Jena Tutorial

A Programmer's Introduction to RDQL

Andy Seaborne <andy_seaborne@hp.com>

April 2002

RDQL Introduction

RDQL is a query language for RDF in Jena models.  The idea is to provide a data-oriented query model so that there is a more declarative approach to complement the fine-grained, procedural Jena API.

It is "data-oriented" in that it only queries the information held in the models; there is no inference being done.  Of course, the Jena model may be 'smart' in that it provides the impression that certain triples exist by creating them on-demand.  However, the RDQL system does not do anything other than take the description of what the application wants, in the form of a query, and returns that information, in the form of a set of bindings.

RDQL is an implementation of the SquishQL RDF query language, which itself is derived from rdfDB.  This class of query languages regards RDF as triple data, without schema or ontology information unless explicitly included in the RDF source.

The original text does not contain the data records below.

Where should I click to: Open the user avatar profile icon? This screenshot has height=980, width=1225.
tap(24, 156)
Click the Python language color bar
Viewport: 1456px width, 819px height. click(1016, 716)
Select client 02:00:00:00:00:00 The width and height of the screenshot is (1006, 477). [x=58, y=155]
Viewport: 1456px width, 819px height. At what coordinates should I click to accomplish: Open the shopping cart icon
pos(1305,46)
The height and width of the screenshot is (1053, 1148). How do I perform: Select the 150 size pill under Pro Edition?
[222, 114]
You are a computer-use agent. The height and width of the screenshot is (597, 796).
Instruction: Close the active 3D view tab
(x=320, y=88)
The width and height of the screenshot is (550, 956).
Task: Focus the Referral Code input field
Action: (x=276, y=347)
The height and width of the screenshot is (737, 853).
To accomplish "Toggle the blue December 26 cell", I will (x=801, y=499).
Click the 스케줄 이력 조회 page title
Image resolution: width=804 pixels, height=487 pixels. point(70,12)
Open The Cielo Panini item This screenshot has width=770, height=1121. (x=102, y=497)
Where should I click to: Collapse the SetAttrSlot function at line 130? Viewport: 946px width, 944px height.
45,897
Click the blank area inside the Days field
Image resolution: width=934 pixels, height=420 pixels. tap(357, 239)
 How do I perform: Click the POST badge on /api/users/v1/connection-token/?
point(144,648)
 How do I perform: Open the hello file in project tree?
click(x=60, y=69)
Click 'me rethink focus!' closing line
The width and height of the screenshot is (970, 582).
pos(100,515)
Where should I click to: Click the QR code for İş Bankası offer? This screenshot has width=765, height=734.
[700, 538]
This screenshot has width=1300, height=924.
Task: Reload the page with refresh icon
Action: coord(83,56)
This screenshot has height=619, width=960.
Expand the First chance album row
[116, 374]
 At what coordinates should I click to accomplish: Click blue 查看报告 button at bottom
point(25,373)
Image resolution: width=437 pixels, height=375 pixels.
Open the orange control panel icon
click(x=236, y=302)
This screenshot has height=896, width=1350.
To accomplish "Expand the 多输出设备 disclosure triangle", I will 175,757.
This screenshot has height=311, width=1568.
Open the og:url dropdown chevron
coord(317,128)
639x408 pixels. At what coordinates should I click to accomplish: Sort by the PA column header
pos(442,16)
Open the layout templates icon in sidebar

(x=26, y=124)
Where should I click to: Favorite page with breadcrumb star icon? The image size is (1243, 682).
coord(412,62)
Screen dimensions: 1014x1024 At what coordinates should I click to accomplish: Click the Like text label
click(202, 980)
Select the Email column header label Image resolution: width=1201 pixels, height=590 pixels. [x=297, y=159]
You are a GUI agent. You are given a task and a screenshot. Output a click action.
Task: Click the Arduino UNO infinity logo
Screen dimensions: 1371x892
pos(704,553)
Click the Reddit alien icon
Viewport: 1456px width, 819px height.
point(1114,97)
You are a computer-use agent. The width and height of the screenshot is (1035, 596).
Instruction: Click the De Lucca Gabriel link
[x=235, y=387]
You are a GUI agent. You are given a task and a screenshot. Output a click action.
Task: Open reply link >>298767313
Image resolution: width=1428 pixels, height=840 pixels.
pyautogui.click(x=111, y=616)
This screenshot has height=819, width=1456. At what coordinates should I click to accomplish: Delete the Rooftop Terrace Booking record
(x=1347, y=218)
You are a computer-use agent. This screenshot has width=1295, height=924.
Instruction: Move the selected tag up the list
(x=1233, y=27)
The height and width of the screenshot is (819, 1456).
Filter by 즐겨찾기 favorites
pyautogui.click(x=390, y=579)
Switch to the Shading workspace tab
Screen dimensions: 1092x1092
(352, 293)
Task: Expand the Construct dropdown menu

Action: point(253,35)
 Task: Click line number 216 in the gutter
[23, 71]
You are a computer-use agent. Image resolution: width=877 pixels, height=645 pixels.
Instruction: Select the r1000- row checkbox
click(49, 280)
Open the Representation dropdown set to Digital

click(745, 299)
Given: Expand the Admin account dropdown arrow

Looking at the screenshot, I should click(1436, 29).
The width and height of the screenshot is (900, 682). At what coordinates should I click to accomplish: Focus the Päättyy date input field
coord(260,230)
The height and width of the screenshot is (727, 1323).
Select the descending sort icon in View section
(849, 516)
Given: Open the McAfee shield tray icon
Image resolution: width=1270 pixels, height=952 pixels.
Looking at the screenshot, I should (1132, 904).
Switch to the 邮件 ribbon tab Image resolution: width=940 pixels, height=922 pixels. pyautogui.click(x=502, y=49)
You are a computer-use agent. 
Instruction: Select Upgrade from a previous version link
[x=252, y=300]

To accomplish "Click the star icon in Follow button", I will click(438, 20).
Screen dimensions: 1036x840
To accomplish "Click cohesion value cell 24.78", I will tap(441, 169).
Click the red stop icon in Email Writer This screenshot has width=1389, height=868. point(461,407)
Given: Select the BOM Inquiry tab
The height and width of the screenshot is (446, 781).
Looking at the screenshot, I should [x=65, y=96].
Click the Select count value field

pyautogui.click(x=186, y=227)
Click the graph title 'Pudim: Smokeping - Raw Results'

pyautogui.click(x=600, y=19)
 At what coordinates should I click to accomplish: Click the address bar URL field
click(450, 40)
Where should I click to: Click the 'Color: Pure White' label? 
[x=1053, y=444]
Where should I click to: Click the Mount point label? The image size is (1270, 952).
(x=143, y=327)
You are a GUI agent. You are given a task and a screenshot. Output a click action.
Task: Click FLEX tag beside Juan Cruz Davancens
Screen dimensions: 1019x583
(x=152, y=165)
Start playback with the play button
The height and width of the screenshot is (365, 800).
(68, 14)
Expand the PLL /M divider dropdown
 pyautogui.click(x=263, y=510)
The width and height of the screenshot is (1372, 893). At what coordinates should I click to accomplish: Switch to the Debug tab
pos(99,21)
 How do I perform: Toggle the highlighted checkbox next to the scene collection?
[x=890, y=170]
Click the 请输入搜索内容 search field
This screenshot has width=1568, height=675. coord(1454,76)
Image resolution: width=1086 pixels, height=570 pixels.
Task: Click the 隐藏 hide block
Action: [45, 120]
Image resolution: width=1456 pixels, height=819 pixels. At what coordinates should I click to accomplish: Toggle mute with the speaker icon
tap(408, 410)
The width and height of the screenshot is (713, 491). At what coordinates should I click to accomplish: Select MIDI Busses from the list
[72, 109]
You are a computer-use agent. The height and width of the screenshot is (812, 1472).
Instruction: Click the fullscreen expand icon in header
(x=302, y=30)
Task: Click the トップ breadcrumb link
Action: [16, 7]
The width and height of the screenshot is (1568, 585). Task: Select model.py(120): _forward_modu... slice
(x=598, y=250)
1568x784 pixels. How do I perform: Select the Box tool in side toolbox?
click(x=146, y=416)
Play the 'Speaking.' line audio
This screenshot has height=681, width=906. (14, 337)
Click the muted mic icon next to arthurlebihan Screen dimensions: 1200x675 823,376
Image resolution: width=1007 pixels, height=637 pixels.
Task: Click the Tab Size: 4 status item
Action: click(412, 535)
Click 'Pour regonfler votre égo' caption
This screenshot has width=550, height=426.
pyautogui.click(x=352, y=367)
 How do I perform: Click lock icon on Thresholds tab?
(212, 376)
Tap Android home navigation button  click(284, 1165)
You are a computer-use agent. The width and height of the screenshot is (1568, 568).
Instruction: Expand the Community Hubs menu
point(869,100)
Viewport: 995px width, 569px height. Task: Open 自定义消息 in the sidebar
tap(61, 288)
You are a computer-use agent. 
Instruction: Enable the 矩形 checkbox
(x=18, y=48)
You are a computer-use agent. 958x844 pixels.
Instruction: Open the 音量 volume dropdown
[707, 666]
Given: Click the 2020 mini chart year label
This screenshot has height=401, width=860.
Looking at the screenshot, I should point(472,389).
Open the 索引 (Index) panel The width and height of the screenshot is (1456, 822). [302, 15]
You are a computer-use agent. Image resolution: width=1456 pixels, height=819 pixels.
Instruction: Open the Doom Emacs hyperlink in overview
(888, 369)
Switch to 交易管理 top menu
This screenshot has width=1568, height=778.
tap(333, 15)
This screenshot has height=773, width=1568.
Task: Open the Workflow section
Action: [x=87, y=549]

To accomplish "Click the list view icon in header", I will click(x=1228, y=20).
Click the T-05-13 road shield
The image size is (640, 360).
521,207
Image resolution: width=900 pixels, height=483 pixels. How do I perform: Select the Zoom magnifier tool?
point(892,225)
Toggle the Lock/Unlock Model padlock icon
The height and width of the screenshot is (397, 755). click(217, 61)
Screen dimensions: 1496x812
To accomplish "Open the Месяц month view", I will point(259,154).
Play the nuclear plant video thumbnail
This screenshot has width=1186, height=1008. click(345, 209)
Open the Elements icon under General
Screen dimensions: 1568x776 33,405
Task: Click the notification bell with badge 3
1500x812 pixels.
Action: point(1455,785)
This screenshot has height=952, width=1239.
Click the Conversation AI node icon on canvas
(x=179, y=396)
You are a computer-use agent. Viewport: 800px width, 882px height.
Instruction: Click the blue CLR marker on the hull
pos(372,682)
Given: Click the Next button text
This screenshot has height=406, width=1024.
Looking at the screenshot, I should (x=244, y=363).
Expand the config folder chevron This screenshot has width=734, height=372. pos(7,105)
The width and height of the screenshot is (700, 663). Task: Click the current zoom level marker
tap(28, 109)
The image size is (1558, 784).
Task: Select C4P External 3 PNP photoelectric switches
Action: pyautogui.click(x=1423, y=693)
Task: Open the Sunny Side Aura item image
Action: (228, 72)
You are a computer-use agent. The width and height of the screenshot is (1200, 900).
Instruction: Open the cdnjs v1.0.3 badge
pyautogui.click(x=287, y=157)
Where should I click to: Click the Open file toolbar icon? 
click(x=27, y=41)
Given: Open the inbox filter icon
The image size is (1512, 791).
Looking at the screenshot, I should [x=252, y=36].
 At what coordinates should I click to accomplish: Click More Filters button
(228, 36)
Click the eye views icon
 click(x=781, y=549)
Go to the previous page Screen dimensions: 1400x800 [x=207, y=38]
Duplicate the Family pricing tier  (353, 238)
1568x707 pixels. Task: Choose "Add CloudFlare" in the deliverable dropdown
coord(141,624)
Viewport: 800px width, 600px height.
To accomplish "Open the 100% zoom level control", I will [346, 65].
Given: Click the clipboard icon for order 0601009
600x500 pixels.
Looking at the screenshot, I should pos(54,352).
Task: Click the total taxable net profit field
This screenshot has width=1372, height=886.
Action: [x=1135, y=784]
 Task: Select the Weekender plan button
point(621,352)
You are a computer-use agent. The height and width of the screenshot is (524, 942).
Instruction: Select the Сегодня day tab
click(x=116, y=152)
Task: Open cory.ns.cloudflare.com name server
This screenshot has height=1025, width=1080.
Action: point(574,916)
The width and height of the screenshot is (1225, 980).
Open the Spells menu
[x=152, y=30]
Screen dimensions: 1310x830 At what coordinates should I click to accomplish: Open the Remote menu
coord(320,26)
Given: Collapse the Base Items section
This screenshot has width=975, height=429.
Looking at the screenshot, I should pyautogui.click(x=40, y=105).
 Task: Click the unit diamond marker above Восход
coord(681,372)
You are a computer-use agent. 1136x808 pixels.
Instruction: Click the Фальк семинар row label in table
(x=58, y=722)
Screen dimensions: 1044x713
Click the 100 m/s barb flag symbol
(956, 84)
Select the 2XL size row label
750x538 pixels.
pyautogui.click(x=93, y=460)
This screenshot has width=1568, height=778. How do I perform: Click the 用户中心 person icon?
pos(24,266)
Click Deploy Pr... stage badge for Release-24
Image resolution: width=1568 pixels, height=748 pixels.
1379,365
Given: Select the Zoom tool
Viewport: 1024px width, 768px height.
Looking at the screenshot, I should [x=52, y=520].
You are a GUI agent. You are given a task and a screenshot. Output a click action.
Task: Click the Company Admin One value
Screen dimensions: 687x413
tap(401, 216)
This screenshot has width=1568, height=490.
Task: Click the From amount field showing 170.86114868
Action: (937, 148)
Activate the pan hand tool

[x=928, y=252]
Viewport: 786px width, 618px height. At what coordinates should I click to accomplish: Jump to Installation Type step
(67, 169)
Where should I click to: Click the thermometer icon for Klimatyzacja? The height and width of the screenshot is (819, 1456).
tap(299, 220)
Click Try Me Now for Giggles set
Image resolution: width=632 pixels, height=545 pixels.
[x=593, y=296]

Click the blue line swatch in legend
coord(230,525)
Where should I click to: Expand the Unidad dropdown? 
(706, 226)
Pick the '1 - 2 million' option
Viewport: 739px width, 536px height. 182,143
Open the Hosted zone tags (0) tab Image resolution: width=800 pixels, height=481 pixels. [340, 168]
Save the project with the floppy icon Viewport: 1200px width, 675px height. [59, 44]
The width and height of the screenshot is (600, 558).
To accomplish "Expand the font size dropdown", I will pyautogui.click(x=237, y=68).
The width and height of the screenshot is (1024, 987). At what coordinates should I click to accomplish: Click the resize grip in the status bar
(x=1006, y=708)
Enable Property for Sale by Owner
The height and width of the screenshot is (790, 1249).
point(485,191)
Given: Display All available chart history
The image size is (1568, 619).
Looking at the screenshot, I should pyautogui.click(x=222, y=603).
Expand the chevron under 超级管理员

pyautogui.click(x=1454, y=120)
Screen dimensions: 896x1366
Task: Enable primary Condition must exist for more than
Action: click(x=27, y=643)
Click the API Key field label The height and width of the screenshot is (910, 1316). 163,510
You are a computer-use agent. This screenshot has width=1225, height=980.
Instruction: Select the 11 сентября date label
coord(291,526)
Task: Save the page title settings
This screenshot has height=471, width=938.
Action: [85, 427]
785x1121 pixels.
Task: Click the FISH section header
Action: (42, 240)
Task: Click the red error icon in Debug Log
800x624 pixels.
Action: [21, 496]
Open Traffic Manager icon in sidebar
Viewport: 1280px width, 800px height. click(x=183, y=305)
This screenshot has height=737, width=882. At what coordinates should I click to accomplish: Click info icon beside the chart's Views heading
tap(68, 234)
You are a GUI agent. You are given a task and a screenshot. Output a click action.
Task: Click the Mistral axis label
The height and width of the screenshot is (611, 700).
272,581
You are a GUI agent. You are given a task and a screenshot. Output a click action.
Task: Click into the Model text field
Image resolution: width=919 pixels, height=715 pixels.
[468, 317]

RDF provides a graph with directed edges - the nodes are resources or literals.  RDQL provides a way of specifying a graph pattern that is matched against the graph to yield a set of matches.  It returns a list of bindings - each binding is a set of name-value pairs for the values of the variables.  All variables are bound (there is no disjunction in the query).

Contents

  1. RDQL Introduction
  2. RDQL-by-example
  3. Writing Queries
    1. Graph Patterns
    2. Paths
    3. URI Prefixes
    4. Filters
    5. Another Example
    6. Querying for properties
    7. bNodes
    8. More on literals
  4. Using RDQL from Java
    1. Key classes
    2. Example Java Code
    3. Mixing  RDQL and Jena API calls
  5. Reference
    1. RDQL Command Line Application
    2. RDQL Syntax

RDQL-by-Example

In this tutorial, we will start with the simple data in vc-db-1.rdf: this file contains RDF for a number of vCard descriptions of people.  vCards are described in RFC2426 and the RDF translation is described in the W3C note "Representing vCard Objects in RDF/XML".  Our example database just contains some name information.

Graphically, the data looks like (click to enlarge):

Graph of the vCard database

The file "vc-q1" contains the following query:

SELECT ?x
WHERE (?x  <http://www.w3.org/2001/vcard-rdf/3.0#FN>  "John Smith")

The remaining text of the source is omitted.